EXERCISE AIM:
The answer must consist solely of the lines from the one containing "Viewport: 1084px width, 694px height." to the end of the entries below, repeated exactly.

INPUT MATERIAL:
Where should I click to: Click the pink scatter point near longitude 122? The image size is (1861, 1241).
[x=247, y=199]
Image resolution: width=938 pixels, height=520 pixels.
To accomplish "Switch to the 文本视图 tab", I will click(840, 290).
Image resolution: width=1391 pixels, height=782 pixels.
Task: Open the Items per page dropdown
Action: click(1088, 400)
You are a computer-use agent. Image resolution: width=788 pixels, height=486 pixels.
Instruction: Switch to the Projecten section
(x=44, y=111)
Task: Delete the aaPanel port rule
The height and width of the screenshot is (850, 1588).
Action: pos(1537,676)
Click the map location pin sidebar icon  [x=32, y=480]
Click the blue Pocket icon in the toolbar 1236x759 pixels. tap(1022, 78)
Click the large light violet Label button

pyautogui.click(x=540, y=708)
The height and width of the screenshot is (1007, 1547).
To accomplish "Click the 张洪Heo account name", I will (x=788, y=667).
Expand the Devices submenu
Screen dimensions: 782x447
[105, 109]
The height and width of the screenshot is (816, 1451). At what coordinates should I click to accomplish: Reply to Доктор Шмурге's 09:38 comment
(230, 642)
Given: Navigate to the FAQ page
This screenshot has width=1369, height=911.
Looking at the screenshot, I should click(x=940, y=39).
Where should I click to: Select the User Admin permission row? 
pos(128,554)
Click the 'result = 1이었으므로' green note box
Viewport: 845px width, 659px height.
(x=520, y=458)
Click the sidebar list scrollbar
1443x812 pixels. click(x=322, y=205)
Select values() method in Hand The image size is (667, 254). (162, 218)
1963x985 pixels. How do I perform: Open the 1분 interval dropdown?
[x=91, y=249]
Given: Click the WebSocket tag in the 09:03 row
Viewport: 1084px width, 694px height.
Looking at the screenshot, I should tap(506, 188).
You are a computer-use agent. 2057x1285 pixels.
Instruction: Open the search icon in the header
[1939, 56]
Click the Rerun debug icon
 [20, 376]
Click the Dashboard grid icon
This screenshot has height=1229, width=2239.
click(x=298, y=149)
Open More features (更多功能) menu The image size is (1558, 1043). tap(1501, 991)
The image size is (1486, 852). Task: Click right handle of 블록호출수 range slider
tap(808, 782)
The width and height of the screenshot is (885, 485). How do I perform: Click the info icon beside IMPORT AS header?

FINISHED EXERCISE:
Viewport: 1084px width, 694px height.
Looking at the screenshot, I should tap(506, 188).
You are a computer-use agent. 2057x1285 pixels.
Instruction: Open the search icon in the header
[1939, 56]
Click the Rerun debug icon
 [20, 376]
Click the Dashboard grid icon
This screenshot has height=1229, width=2239.
click(x=298, y=149)
Open More features (更多功能) menu The image size is (1558, 1043). tap(1501, 991)
The image size is (1486, 852). Task: Click right handle of 블록호출수 range slider
tap(808, 782)
The width and height of the screenshot is (885, 485). How do I perform: Click the info icon beside IMPORT AS header?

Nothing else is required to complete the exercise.